## Testo di riferimento

━━━━━━━━━━━━━━━━

Benevento

Quella accusata nei giorni precedenti alla mattina del 6 ottobre, quando era stato colpito da un infarto, era probabilmente una forma di angina instabile. E ancora: anche se fosse intervenuto il 118, non si può dire che si sarebbe salvato. Sono state queste, in soldoni, le conclusioni alle quali sono giunti, incalzati dalle domande della difesa – gli avvocati Angelo Leone, Vincenzo Regardi e Fabio Russo-, i due specialisti ai quali il giudice Fallarino aveva affidato il compito di eseguire una perizia nel processo a carico di due medici che, operando presso la casa circondariale di contrada Capodimonte in base a una convenzione con l'Asl, sono stati chiamati in causa nell'indagine sulla morte di un detenuto, Agostino Taddeo, 59 anni, già noto alle forze dell'ordine, avvenuta il 13 ottobre del 2016 al Rummo.

Entrambi sono comparsi oggi in aula, al pari di un consulente della difesa, dopo il deposito del loro lavoro, nel quale avevano sottolineato la mancata attuazione di un protocollo entrato invigore, ha precisato la difesa, nel gennaio del 2022, e “la mancata disposizione del trasferimento del detenuto presso una struttura ospedaliera hanno sottratto al Sig. Taddeo la possibilità di una precoce diagnosi della sindrome coronarica acuta e delle conseguenze emodinamiche e, quindi, di prevenire il decesso con un idoneo approccio terapeutico erogato in tempi adeguati”. Il processo si chiuderà il 19 febbraio con la discussione delle parti e la sentenza. Per i familiari della vittima, parti civili, gli avvocati Vincenzo Sguera e Luca Russo.

━━━━━━━━━━━━━━━━

## Compito da svolgere
Restituisci parola per parola il tratto dell'articolo sul processo per la morte di Agostino Taddeo che va da "Quella accusata nei" fino a "2016 al Rummo.".

## Dati forniti
━━━━━━━━━━━━━━━━

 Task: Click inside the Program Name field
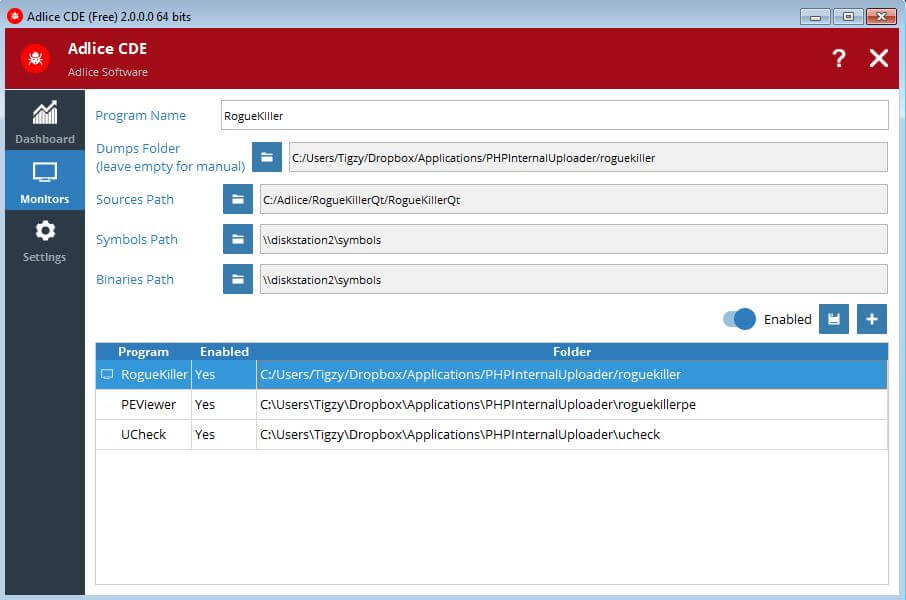click(553, 115)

━━━━━━━━━━━━━━━━

## Risposta al compito
Quella accusata nei giorni precedenti alla mattina del 6 ottobre, quando era stato colpito da un infarto, era probabilmente una forma di angina instabile. E ancora: anche se fosse intervenuto il 118, non si può dire che si sarebbe salvato. Sono state queste, in soldoni, le conclusioni alle quali sono giunti, incalzati dalle domande della difesa – gli avvocati Angelo Leone, Vincenzo Regardi e Fabio Russo-, i due specialisti ai quali il giudice Fallarino aveva affidato il compito di eseguire una perizia nel processo a carico di due medici che, operando presso la casa circondariale di contrada Capodimonte in base a una convenzione con l'Asl, sono stati chiamati in causa nell'indagine sulla morte di un detenuto, Agostino Taddeo, 59 anni, già noto alle forze dell'ordine, avvenuta il 13 ottobre del 2016 al Rummo.